I checked out my tablesaw alignment using a TS-Aligner JR (oh yeah - thanks for the DVD Ed....) and everything was spot on. Picked a board, jointed / planed it and ready for the test cuts. I made test cuts using the same board with both the WWII and the Amana blade using the same technique etc. Made cuts with and without a 5" stiffener. Both blades are 1/8" kerf blades.
The WWII blade is 3 years old and has not been sharpened yet. Amana blade is spankin' new......
Test Results:
1. The Amana 40T blade is noticeably inferior (using just the naked eye) with it leaving swirl marks that are far from being glue-joint ready and would need to be sanded considerably to get rid of the swirl marks from the blade. I repeated this test six times, with and without a stiffener.

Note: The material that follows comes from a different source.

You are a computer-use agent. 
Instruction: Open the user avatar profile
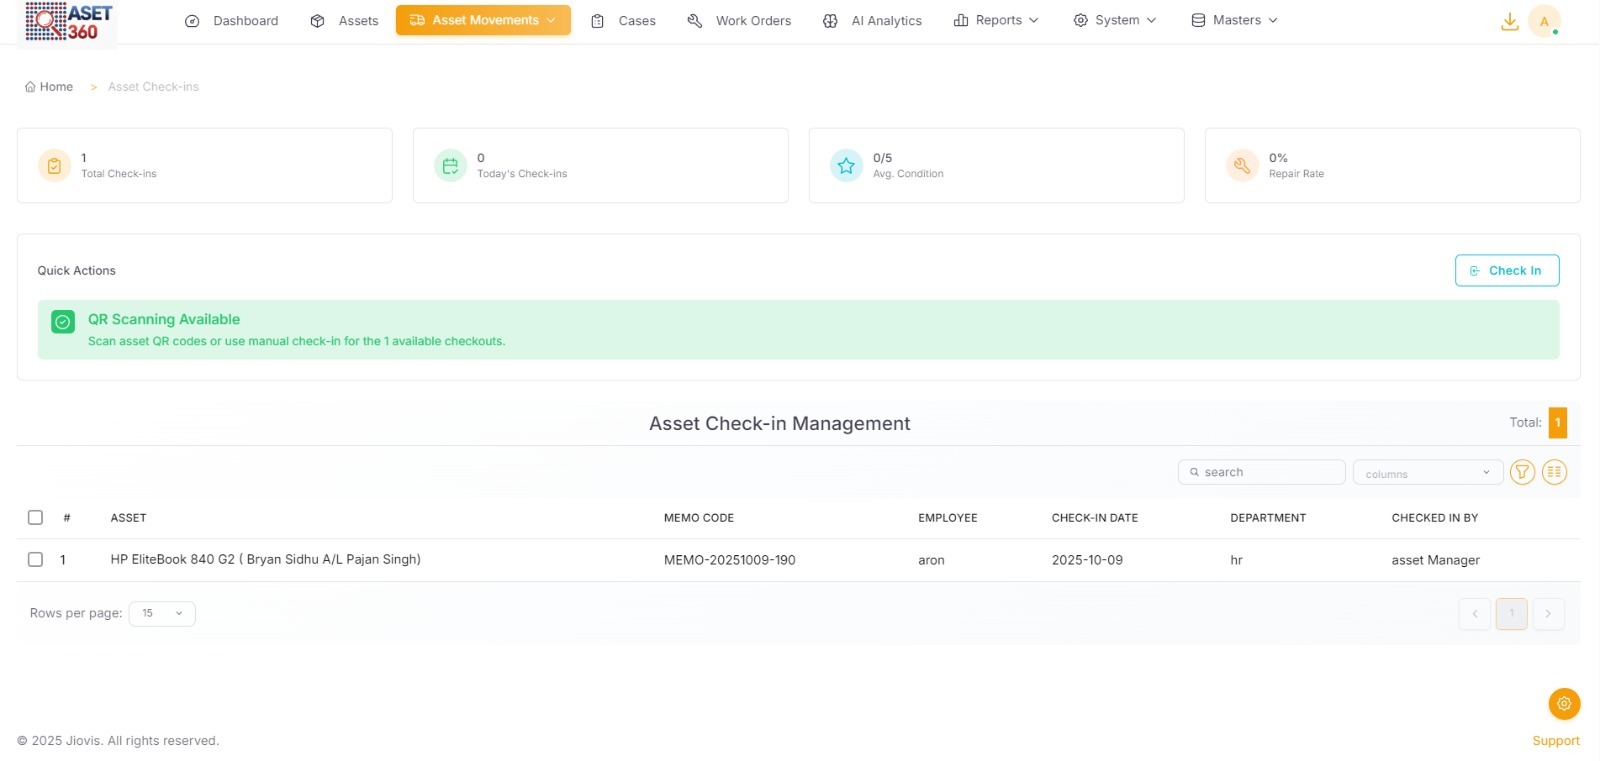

2. Did the same testing with the WWII 30T blade and it takes a magnifying glass to see any saw marks at all. With the naked eye, it looks like the edge just came off the jointer - flat and clean.

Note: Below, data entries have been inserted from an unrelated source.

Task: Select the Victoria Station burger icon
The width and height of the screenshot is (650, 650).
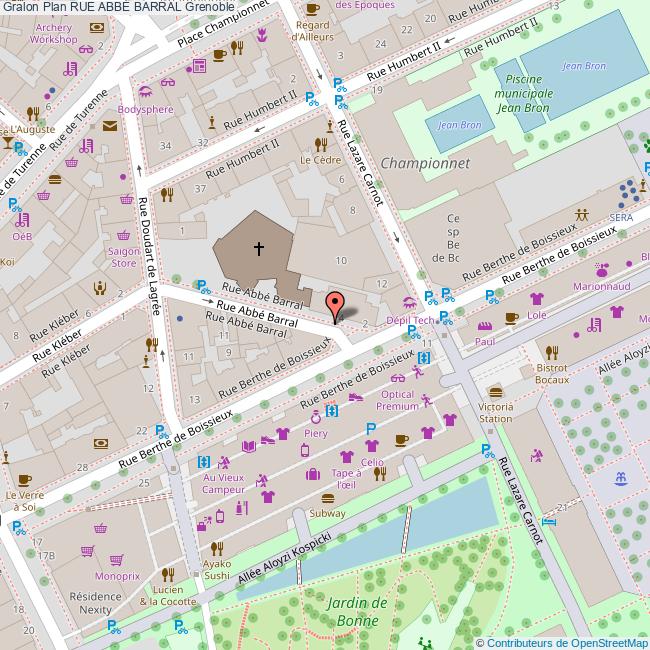Action: pyautogui.click(x=495, y=391)
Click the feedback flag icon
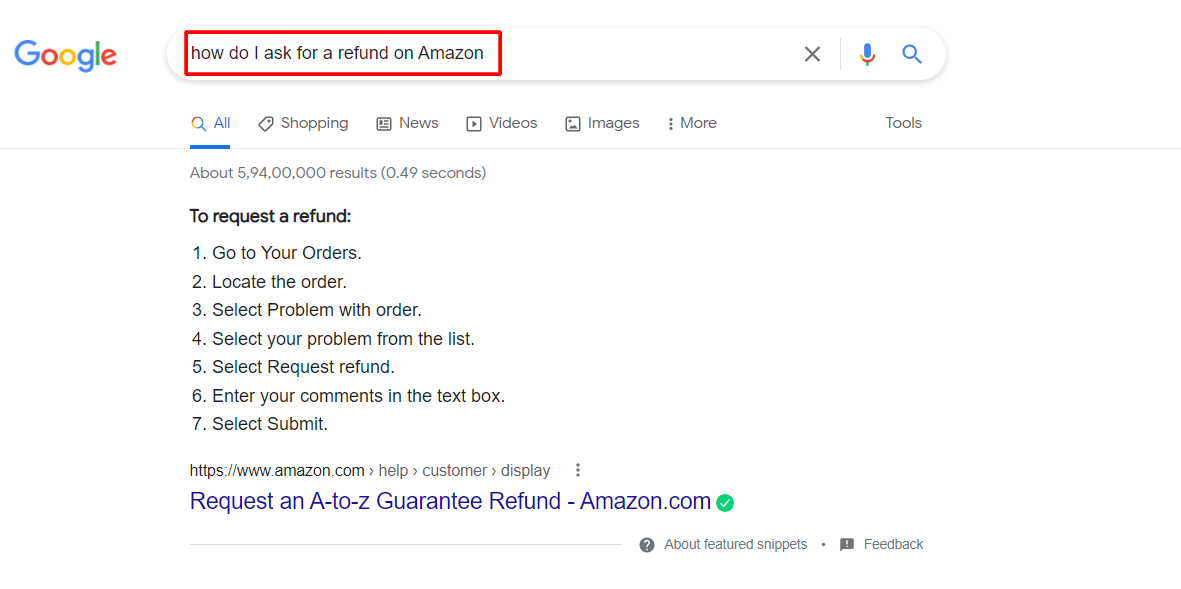This screenshot has height=589, width=1181. (x=847, y=545)
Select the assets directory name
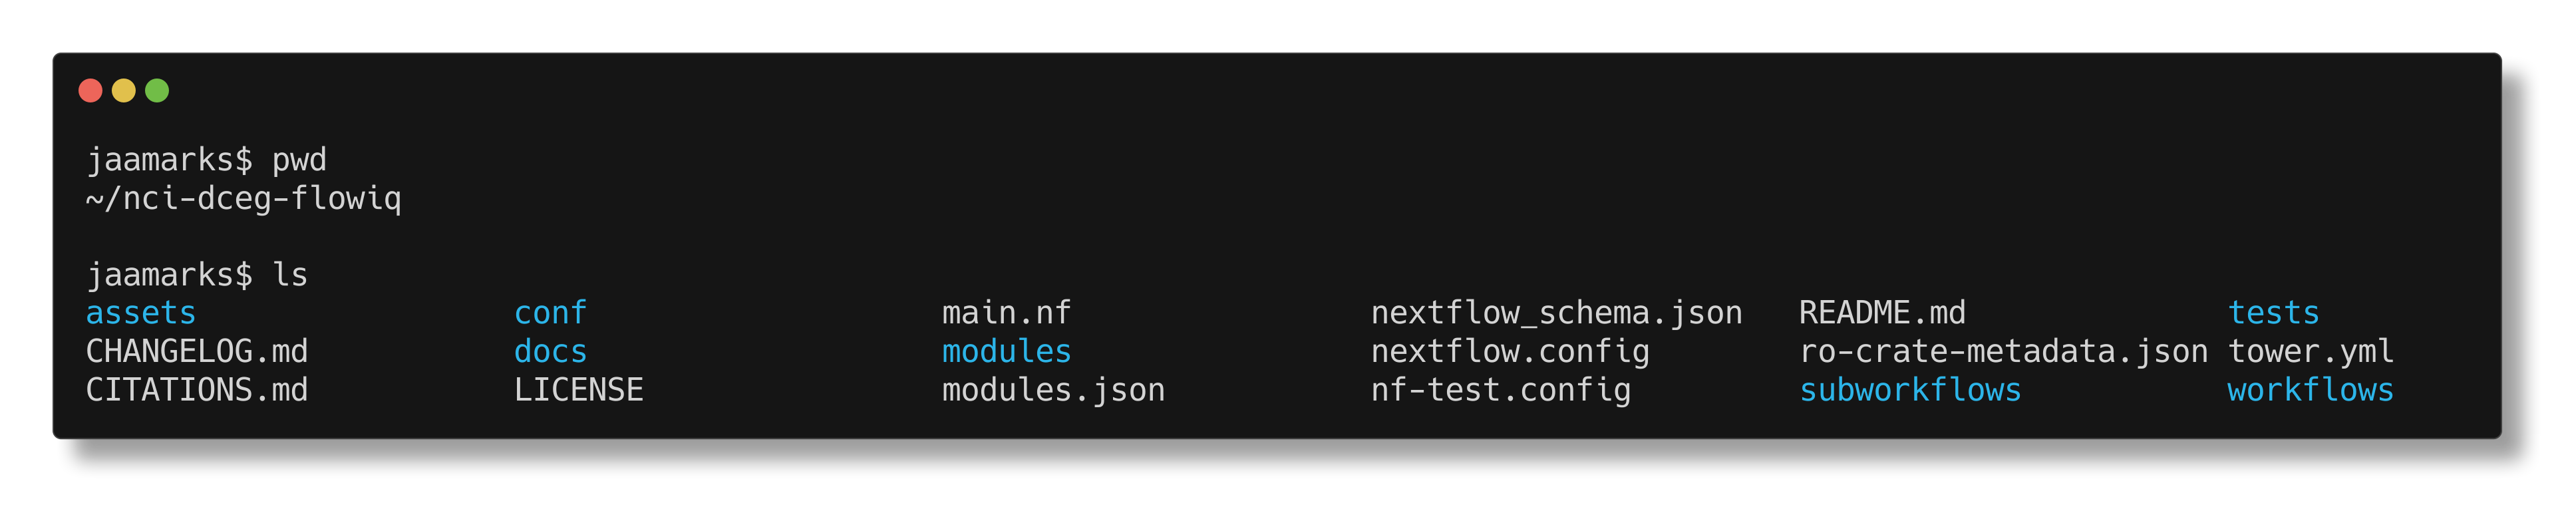2576x513 pixels. click(141, 313)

Okay - maybe I got a bad blade. Did some cursory checks of the blade and found some carbide teeth that are +/- .003" from a reference tooth. The WWII teeth measured a +/- of .0015 max. Runout of both blades was ~.002" max. Only thing I can see is that the High-ATB cut may be causing the problem.

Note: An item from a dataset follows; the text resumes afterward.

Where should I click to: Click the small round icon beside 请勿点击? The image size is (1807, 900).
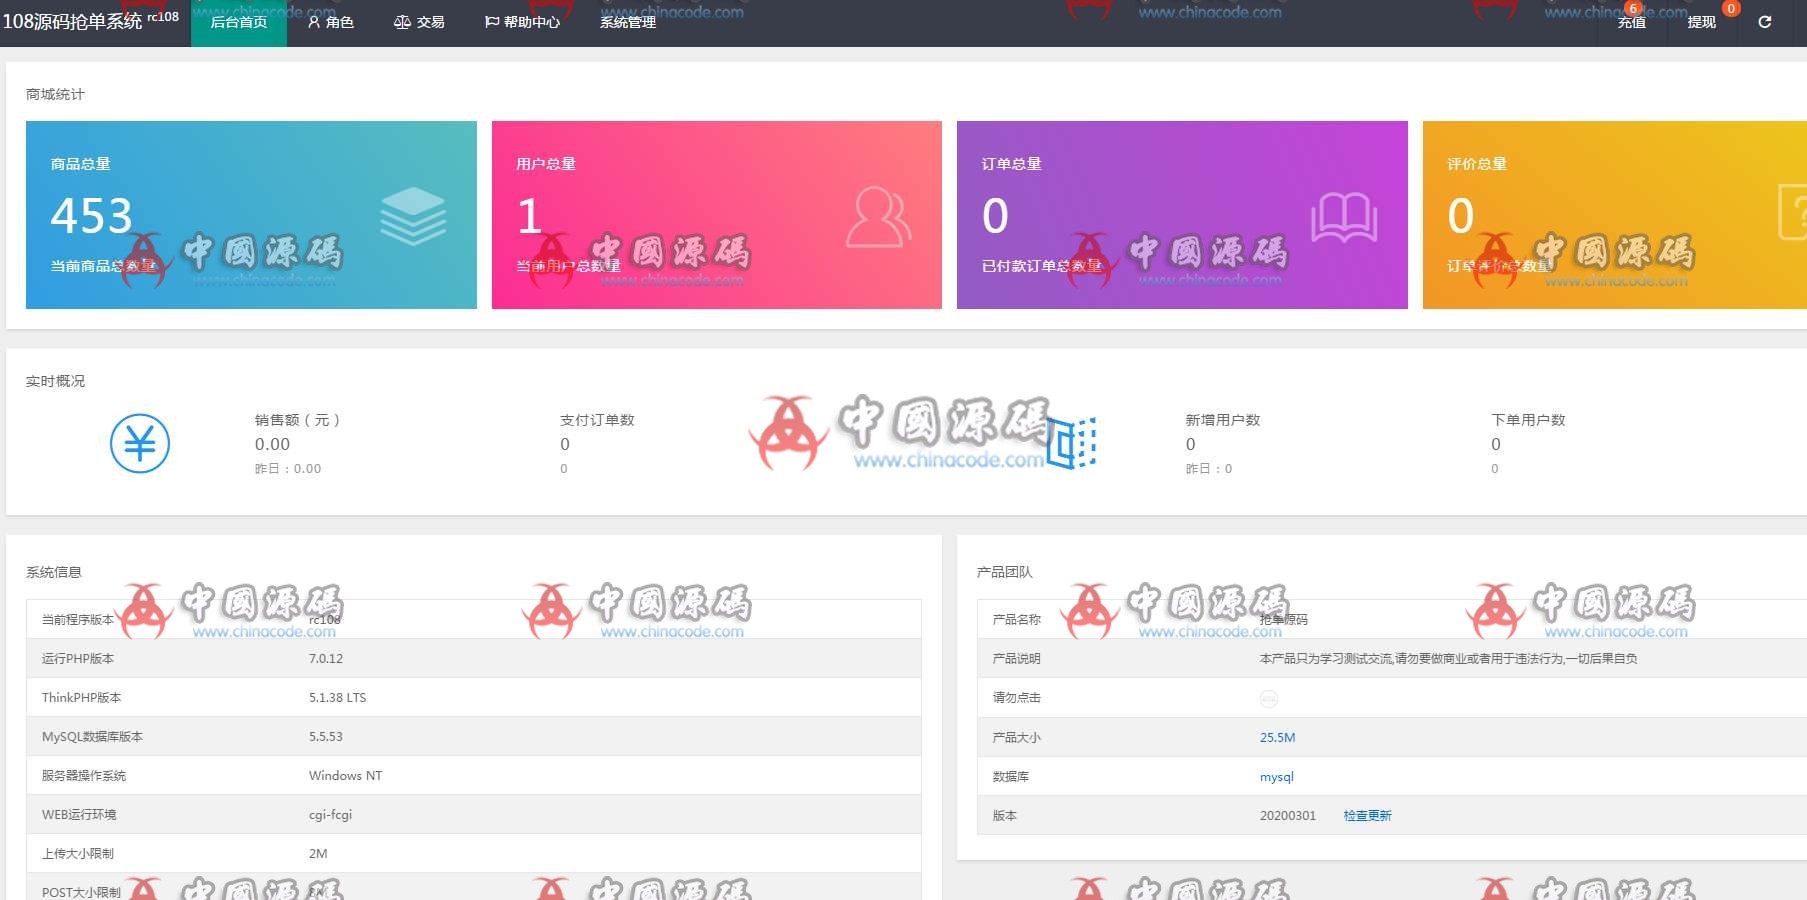(1268, 698)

Back to the dealer with test cuts in-hand. He agreed the blade must be defective and gave me a new blade from a different batch he just received.
3. Repeated the same tests and got the same results. No improvement on the Amana whatsoever.
I'm now headed back to the dealer - again with the test cuts in-hand and see if he can order me a WWII 40T. Yep, I know I can order it for less on-line but he's a local business and if we don't buy locally, he may not be so local after awhile....
Does anyone remember what magazine that blade comparison was done in?
Thanks,
Bob S.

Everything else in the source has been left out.